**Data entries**
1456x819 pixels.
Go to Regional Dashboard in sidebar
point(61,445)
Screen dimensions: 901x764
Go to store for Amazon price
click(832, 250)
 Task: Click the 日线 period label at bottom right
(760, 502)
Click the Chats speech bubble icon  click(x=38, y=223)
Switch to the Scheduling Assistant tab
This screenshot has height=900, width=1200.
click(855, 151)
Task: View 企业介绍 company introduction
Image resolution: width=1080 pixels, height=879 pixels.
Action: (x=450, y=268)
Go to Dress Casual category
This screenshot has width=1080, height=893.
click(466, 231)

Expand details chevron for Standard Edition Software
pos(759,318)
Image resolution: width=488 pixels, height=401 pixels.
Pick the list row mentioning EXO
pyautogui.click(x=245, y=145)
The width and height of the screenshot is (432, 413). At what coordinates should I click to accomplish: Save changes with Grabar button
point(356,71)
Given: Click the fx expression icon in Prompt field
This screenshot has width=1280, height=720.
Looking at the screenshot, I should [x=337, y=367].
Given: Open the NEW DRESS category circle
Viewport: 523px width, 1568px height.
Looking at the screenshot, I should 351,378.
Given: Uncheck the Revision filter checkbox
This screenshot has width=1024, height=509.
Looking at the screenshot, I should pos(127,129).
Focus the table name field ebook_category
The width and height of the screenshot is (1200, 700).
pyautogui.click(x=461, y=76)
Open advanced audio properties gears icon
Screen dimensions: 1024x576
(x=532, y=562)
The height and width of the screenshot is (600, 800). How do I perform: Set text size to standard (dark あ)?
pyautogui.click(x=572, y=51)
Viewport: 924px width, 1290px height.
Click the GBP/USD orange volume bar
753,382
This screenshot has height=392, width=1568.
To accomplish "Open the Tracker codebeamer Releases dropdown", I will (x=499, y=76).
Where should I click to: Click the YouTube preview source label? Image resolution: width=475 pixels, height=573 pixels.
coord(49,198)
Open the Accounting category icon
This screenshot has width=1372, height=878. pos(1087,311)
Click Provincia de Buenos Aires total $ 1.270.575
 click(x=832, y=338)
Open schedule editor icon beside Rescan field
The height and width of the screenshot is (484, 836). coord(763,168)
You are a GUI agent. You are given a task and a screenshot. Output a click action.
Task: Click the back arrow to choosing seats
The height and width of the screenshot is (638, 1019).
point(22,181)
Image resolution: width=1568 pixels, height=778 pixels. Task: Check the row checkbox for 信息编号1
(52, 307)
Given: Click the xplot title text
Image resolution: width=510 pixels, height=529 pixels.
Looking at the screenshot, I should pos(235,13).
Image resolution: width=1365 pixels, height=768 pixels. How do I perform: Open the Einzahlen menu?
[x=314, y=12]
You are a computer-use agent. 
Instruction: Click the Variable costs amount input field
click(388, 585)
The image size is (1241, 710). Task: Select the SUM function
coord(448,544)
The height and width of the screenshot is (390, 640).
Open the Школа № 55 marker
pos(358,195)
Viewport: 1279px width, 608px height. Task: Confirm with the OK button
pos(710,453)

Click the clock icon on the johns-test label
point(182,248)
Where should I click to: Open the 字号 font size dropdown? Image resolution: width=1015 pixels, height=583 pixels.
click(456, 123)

**Your objective**
The full set of data above must come back exactly as written.

**Answer section**
1456x819 pixels.
Go to Regional Dashboard in sidebar
point(61,445)
Screen dimensions: 901x764
Go to store for Amazon price
click(832, 250)
 Task: Click the 日线 period label at bottom right
(760, 502)
Click the Chats speech bubble icon  click(x=38, y=223)
Switch to the Scheduling Assistant tab
This screenshot has height=900, width=1200.
click(855, 151)
Task: View 企业介绍 company introduction
Image resolution: width=1080 pixels, height=879 pixels.
Action: (x=450, y=268)
Go to Dress Casual category
This screenshot has width=1080, height=893.
click(466, 231)

Expand details chevron for Standard Edition Software
pos(759,318)
Image resolution: width=488 pixels, height=401 pixels.
Pick the list row mentioning EXO
pyautogui.click(x=245, y=145)
The width and height of the screenshot is (432, 413). At what coordinates should I click to accomplish: Save changes with Grabar button
point(356,71)
Given: Click the fx expression icon in Prompt field
This screenshot has width=1280, height=720.
Looking at the screenshot, I should [x=337, y=367].
Given: Open the NEW DRESS category circle
Viewport: 523px width, 1568px height.
Looking at the screenshot, I should 351,378.
Given: Uncheck the Revision filter checkbox
This screenshot has width=1024, height=509.
Looking at the screenshot, I should pos(127,129).
Focus the table name field ebook_category
The width and height of the screenshot is (1200, 700).
pyautogui.click(x=461, y=76)
Open advanced audio properties gears icon
Screen dimensions: 1024x576
(x=532, y=562)
The height and width of the screenshot is (600, 800). How do I perform: Set text size to standard (dark あ)?
pyautogui.click(x=572, y=51)
Viewport: 924px width, 1290px height.
Click the GBP/USD orange volume bar
753,382
This screenshot has height=392, width=1568.
To accomplish "Open the Tracker codebeamer Releases dropdown", I will (x=499, y=76).
Where should I click to: Click the YouTube preview source label? Image resolution: width=475 pixels, height=573 pixels.
coord(49,198)
Open the Accounting category icon
This screenshot has width=1372, height=878. pos(1087,311)
Click Provincia de Buenos Aires total $ 1.270.575
 click(x=832, y=338)
Open schedule editor icon beside Rescan field
The height and width of the screenshot is (484, 836). coord(763,168)
You are a GUI agent. You are given a task and a screenshot. Output a click action.
Task: Click the back arrow to choosing seats
The height and width of the screenshot is (638, 1019).
point(22,181)
Image resolution: width=1568 pixels, height=778 pixels. Task: Check the row checkbox for 信息编号1
(52, 307)
Given: Click the xplot title text
Image resolution: width=510 pixels, height=529 pixels.
Looking at the screenshot, I should pos(235,13).
Image resolution: width=1365 pixels, height=768 pixels. How do I perform: Open the Einzahlen menu?
[x=314, y=12]
You are a computer-use agent. 
Instruction: Click the Variable costs amount input field
click(388, 585)
The image size is (1241, 710). Task: Select the SUM function
coord(448,544)
The height and width of the screenshot is (390, 640).
Open the Школа № 55 marker
pos(358,195)
Viewport: 1279px width, 608px height. Task: Confirm with the OK button
pos(710,453)

Click the clock icon on the johns-test label
point(182,248)
Where should I click to: Open the 字号 font size dropdown? Image resolution: width=1015 pixels, height=583 pixels.
click(456, 123)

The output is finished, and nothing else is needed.